# autotrail 2008 tag axle 640d cracking side panel



## hymertastic (Jun 18, 2010)

hi we have recently swapped our old hymer for a autotrail primarily cos of space and its British, however on our first trip we have found a crack emminating from a window ,this is a bit disconcerting as we met another cheyanne owner who has exactly the same problem, help what do we do
regards


----------



## dally1 (Jul 1, 2010)

Hopefully I can help. Is it like a stress fracture? If so, ring Auto Trails technical department (I think I emailed them). If it's what I think it is then it's a known problem and Auto Trail will put it right. It's to do with the cut outs for the windows, apparently the're cut to tight, no tolerance for expanding and contracting.

I had 2 cracks, Auto Trail Mohican 2007. both on the same side, coming from a corner of 2 windows. I spoke to a nice fella (can't remember his name I'm afraid) he told me to email photo's. I did this, he rang me back to book it in for repair, no fuss, excellent job done.

Best of luck.


----------



## hymertastic (Jun 18, 2010)

*autotrail cheyanne crack update*

thanks daily1 i did do just that ,spoke to a rather helpful chap call Mark
and they are to repair said crack FOC, as a side issue on the offside on the face directly inline with the shower there appears to be a section which is concave which is apparant when the van is dirty and in full sun ,several people in the que at Santander docks pointed this out aany ideas as to this problem .


----------



## hymertastic (Jun 18, 2010)

*autotrail 840D crack in the skin*

 we took advice from fellow Autotrail owners and contacted the factory, a chap whose name I recall is Mark Farrington, very pleasant and reasuring type, any how we took the van to Grimsby where apon we handed it over and returned at our expense to Crewe,
two weeks past and yes the van was ready for collection, the return trip by train (bit of a drag)but wow brilliant job no sign of interferance, as good as new.well done Autotrail.


----------



## tonka (Apr 24, 2006)

It's a long drag to Grimsby, I did here from Cannock so about the same for time and distance.. However at least you know it's sorted by the people who built in..
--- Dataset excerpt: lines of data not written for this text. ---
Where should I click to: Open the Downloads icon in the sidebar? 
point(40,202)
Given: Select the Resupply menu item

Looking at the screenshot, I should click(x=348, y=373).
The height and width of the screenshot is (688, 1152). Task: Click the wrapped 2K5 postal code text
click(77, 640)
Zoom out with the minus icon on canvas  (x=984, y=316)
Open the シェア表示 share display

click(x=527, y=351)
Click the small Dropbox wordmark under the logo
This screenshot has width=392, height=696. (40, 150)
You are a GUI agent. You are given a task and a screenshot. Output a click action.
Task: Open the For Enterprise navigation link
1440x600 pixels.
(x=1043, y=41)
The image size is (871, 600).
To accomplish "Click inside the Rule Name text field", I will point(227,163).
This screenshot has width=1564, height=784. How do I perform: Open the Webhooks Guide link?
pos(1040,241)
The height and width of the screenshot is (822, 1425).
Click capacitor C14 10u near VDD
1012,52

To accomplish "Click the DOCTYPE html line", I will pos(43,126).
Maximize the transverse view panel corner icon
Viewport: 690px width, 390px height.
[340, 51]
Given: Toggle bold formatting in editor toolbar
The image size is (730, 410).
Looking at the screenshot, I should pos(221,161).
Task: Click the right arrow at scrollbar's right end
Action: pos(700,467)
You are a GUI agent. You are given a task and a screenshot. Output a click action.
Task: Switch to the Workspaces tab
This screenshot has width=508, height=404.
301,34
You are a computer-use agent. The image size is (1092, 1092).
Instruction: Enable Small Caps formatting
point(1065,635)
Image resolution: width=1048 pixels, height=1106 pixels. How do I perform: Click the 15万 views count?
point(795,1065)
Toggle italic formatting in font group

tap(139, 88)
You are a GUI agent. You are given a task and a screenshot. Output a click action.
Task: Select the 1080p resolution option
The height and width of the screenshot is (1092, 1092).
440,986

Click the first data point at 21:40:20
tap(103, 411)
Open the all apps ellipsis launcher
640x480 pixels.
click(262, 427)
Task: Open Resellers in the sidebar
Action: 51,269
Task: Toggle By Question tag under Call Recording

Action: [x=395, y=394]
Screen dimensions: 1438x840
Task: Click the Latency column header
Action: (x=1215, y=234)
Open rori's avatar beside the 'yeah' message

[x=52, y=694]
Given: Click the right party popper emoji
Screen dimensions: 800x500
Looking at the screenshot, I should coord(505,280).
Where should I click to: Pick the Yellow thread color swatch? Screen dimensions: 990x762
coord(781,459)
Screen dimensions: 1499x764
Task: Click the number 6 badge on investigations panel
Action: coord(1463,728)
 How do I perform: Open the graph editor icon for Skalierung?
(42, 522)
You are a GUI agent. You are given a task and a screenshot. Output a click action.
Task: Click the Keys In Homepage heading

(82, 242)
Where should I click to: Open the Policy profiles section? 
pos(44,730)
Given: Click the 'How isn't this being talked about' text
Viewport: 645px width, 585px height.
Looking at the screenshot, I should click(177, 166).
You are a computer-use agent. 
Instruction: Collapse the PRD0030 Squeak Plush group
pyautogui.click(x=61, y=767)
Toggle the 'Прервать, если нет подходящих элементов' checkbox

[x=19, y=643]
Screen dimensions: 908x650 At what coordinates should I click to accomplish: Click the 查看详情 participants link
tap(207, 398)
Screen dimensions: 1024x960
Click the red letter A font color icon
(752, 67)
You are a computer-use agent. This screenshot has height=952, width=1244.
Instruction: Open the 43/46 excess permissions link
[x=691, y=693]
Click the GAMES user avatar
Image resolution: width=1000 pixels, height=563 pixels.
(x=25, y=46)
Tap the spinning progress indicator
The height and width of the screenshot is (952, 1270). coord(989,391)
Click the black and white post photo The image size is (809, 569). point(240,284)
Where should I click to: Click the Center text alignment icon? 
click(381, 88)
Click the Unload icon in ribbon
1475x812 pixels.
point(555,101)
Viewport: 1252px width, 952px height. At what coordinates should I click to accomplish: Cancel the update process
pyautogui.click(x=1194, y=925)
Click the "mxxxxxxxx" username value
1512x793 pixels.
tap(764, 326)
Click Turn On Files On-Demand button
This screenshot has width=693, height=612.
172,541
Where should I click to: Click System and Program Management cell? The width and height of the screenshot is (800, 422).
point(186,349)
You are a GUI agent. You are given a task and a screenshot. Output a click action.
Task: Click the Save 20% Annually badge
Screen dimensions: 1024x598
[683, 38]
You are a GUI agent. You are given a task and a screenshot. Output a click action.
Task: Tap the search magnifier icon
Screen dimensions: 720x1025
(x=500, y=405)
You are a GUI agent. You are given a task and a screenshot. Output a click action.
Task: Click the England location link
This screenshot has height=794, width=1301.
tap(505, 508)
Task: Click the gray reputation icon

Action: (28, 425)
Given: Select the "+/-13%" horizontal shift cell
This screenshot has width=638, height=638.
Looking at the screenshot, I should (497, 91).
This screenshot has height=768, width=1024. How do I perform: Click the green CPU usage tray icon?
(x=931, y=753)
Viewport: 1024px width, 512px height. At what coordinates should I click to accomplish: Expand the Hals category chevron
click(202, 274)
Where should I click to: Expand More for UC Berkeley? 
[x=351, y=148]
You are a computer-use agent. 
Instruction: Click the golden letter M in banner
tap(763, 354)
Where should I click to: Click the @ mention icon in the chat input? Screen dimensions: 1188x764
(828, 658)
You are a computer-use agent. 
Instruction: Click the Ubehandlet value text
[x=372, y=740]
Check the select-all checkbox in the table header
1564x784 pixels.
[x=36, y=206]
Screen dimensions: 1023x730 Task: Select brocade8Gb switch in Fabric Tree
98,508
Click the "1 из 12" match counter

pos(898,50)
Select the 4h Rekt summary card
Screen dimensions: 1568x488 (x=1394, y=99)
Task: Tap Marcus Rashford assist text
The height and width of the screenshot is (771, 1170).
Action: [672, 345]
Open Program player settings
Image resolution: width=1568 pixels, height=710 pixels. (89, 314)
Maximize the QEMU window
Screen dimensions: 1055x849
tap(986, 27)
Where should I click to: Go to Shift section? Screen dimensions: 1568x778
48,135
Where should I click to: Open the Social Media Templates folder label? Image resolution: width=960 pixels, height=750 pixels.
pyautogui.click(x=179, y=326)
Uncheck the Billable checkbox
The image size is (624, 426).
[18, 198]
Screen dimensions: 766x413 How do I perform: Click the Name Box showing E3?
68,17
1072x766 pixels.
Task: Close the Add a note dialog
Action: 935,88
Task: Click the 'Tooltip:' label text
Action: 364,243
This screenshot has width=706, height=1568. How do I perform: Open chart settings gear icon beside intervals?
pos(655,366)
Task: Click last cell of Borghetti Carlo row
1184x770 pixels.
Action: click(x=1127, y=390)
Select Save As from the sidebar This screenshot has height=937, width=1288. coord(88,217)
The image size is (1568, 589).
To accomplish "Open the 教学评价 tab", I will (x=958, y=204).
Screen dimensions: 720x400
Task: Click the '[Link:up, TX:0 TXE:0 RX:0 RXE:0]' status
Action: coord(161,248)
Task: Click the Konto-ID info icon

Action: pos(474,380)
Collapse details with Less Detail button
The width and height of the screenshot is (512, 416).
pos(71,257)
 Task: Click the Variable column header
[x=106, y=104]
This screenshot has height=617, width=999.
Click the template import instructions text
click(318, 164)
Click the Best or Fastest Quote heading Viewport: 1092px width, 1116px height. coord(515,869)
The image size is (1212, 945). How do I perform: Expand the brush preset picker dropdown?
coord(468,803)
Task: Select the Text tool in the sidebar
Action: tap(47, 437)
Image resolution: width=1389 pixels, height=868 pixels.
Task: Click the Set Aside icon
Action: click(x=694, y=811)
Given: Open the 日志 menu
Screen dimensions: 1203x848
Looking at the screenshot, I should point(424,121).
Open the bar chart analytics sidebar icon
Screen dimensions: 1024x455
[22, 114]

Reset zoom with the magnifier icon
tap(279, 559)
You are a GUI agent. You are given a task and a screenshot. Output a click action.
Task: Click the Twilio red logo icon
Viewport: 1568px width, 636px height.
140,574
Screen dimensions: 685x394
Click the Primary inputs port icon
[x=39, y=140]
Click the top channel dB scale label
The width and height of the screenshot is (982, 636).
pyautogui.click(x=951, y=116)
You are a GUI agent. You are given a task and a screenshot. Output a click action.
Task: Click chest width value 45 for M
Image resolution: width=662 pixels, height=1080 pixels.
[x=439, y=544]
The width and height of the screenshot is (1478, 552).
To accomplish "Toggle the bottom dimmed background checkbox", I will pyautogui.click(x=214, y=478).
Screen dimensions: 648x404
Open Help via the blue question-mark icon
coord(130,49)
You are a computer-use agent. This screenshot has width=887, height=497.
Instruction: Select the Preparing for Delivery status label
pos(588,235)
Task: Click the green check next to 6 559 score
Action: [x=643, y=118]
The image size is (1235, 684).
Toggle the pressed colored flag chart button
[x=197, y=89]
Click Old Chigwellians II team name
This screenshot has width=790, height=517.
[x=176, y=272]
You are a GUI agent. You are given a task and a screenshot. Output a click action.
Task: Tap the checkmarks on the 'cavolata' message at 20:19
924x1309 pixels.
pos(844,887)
I know this is an oldish thread but i did read that it was through the window people changing the spec and not telling the van builders.. How true it is I dont know but glad you have it sorted...


----------



## hymertastic (Jun 18, 2010)

hi
I have a suspision that the sharpness of the window provides the focus for the stress, however I think the stress of the fitted furniture locking the side walls and thefloor together with the proximity to a external locker might be relevant, I have seen crack at the corner of the overhang of the accomodation bit and the cab, but not on ours thank God, it is fair to say temperature does have some bearing, we met a unit in portugal with a crack no wider than 20mm ,the van never moved for a fortnight or so but the crack expanded to 100mm long.


----------



## Mrplodd (Mar 4, 2008)

Can you please detail EXACTLY where these cracks are emanating from. Such as which window and which corner etc so the rest of us can check/keep a careful eye out.
Thanks


----------



## hymertastic (Jun 18, 2010)

*autotrailcracks in skin*

the problem seem to be vans built around 2008, and affects the off side 
habitation window in the direction of the locker but i believe not exclusivly.


----------



## drcotts (Feb 23, 2006)

Well done Autotrail though and MHF saves more worry and heartache

Good Job daily1

8)


----------